Microsoft is expected to announce the new features at E3 next week, although the company hasn’t confirmed anything as yet – saying only that it is planning groundbreaking announcements at the show, and making vague grammar-bending comments about innovating the Xbox platform.
One of the key expected upgrades will be to the Xbox Live buddy system, which currently allows players to locate their friends in-game and converse with them using the voice system built into Xbox online titles. Microsoft is now expected to expand this functionality onto the Xbox Live dashboard.
This means that players will be able to see if their friends are online and initiate voice chat with them without starting a game – effectively giving the Xbox its own version of IP telephony, and giving Xbox Live users the ability to effectively make long-distance voice calls for free.

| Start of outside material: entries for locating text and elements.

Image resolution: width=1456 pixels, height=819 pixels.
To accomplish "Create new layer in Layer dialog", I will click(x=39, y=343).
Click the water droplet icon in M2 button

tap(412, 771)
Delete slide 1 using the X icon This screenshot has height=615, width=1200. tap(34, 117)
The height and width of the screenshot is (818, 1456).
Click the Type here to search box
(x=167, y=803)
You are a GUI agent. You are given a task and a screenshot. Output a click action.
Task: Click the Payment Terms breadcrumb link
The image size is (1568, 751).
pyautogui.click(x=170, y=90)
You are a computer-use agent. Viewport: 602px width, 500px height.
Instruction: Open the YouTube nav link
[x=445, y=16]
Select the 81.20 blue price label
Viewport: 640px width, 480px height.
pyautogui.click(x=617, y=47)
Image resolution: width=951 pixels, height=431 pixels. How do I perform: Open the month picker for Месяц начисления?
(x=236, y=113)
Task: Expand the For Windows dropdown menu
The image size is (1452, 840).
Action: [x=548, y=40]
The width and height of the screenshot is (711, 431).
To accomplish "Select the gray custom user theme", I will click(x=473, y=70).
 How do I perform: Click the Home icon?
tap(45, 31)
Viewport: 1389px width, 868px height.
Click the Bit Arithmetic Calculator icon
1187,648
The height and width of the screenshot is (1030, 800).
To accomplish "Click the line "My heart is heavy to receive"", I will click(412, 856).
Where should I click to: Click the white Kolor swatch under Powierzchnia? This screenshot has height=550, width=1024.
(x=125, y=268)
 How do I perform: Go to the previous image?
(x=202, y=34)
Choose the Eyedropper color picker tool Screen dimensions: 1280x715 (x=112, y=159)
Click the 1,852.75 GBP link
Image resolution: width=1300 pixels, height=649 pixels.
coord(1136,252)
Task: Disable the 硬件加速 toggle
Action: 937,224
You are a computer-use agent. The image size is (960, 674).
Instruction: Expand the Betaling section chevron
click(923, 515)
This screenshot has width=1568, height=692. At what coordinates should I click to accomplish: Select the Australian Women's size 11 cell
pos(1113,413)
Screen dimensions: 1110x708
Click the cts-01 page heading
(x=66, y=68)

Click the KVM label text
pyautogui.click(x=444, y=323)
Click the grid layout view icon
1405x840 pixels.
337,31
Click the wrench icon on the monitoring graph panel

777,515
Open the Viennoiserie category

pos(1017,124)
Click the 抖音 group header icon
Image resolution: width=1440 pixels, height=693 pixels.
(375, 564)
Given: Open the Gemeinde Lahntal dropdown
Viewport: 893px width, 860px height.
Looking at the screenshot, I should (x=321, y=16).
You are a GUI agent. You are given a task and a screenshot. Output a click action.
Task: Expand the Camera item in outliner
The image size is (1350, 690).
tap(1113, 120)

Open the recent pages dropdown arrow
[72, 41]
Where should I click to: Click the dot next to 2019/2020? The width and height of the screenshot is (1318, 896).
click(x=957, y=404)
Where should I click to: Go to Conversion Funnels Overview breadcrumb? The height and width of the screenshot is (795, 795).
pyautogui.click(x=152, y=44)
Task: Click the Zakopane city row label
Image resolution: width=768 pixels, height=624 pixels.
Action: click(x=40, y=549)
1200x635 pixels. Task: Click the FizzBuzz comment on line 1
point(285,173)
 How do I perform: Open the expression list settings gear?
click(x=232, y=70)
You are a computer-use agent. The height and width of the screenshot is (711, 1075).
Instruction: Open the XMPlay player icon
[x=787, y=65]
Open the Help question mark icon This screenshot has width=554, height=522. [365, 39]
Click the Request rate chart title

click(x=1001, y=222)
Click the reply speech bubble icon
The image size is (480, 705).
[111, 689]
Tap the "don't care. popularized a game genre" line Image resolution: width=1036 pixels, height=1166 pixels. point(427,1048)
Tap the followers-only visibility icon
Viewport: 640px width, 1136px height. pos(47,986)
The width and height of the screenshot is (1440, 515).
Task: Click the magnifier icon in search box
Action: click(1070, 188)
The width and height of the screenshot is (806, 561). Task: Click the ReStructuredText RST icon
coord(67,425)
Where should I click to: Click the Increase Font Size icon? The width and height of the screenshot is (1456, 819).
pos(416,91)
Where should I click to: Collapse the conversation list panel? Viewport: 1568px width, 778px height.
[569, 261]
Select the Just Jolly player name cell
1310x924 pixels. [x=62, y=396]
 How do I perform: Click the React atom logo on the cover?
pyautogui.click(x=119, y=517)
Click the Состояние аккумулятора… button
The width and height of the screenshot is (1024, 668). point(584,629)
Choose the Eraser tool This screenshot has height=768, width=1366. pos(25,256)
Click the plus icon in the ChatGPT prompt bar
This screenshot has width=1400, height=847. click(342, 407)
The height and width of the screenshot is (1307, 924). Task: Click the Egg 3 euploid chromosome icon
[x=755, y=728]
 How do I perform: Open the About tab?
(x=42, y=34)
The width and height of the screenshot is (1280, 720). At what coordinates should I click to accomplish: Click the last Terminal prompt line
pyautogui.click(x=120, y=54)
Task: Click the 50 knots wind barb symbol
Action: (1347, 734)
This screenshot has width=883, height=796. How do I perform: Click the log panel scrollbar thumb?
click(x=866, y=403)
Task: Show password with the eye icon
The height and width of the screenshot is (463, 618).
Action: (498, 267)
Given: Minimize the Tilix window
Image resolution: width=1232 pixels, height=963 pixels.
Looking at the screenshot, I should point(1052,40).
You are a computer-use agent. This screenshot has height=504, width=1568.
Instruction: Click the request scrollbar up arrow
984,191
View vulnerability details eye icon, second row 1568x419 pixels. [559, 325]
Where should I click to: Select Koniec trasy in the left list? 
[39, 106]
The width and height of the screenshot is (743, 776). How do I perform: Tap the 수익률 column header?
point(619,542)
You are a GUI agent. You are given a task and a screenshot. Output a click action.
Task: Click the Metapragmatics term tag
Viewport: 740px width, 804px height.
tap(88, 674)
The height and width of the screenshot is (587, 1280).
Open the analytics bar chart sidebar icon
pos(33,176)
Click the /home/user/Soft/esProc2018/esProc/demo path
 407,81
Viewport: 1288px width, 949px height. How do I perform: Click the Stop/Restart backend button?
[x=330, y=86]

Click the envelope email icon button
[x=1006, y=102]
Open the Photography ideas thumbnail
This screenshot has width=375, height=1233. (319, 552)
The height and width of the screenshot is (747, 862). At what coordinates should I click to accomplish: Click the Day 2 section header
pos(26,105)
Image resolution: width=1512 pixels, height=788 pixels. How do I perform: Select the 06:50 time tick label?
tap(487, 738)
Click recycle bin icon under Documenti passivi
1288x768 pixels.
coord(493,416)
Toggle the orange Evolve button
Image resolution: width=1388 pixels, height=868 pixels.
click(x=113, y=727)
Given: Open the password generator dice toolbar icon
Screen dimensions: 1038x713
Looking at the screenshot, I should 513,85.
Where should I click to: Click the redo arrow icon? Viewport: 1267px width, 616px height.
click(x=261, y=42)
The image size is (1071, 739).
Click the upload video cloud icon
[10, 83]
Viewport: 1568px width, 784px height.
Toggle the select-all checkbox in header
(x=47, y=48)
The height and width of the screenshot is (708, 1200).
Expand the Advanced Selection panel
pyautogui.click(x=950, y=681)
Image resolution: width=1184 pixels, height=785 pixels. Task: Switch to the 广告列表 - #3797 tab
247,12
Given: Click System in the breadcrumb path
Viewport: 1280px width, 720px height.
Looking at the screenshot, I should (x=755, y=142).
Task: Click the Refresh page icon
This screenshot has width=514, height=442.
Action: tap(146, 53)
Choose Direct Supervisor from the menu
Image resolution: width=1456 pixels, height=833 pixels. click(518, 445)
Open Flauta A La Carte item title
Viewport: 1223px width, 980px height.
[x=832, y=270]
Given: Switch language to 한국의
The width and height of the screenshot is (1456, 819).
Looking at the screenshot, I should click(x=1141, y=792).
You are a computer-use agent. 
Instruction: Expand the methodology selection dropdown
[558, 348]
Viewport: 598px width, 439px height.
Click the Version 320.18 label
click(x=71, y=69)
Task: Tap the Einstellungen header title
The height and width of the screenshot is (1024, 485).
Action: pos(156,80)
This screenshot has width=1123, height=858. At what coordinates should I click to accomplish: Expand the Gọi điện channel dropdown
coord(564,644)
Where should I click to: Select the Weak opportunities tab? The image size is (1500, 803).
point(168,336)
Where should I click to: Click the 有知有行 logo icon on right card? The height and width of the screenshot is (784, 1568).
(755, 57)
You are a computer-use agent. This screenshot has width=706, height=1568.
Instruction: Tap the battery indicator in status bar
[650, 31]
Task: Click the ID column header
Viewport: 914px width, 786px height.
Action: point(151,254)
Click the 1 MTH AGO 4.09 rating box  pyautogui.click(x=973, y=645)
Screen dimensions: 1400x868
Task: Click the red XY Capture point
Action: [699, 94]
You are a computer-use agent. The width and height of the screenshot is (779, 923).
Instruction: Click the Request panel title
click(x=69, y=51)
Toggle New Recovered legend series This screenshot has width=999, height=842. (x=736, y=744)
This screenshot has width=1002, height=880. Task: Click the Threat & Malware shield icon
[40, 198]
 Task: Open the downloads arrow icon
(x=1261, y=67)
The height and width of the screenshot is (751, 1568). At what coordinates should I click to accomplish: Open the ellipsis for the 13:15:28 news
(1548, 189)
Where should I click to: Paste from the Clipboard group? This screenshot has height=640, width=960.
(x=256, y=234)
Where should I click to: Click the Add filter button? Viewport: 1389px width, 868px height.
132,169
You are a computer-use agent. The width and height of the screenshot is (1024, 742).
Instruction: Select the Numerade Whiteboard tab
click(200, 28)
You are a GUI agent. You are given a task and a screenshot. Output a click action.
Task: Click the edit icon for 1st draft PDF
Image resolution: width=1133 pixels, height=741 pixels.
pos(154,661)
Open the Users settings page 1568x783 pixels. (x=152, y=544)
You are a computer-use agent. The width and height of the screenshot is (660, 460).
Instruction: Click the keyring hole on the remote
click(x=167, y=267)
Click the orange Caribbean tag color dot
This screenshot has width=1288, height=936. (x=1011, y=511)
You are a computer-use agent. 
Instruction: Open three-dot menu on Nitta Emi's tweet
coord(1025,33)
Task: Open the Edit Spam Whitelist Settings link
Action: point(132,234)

Another major update to the system will be the ability to play music and video either off the Internet or off a PC on a home LAN with the Xbox. At present this functionality exists on chipped Xboxen running third party software; Microsoft may well hook the console into its own DRM (digital rights management) systems, thus allowing people to purchase or rent films and music online and play them on their Xbox.
This upgrade would effectively make the Xbox into a living room media centre as much as a console – something which commentators have been predicting since the console was first announced several years ago. It would certainly make the Xbox into a more attractive option for many consumers, and through the online movie and music purchase or rental systems, would give Microsoft a new way to recoup its losses on the Xbox hardware.
One thing which still hasn’t been mentioned officially, but which may well happen in the future, is the integration of Internet Explorer with the console. If these rumoured upgrades turn out to be true, the Xbox will effectively have variants on the Windows Messenger, IP telephony and Windows Media technologies built-in; the one key component of Microsoft’s online services that’s missing is Internet Explorer. There’s undoubtedly a worry, however, that should the company integrate IE into the box, people will start buying the Xbox purely as a set-top box – which is almost exactly what Microsoft is trying to prevent with its crackdown on mod chips.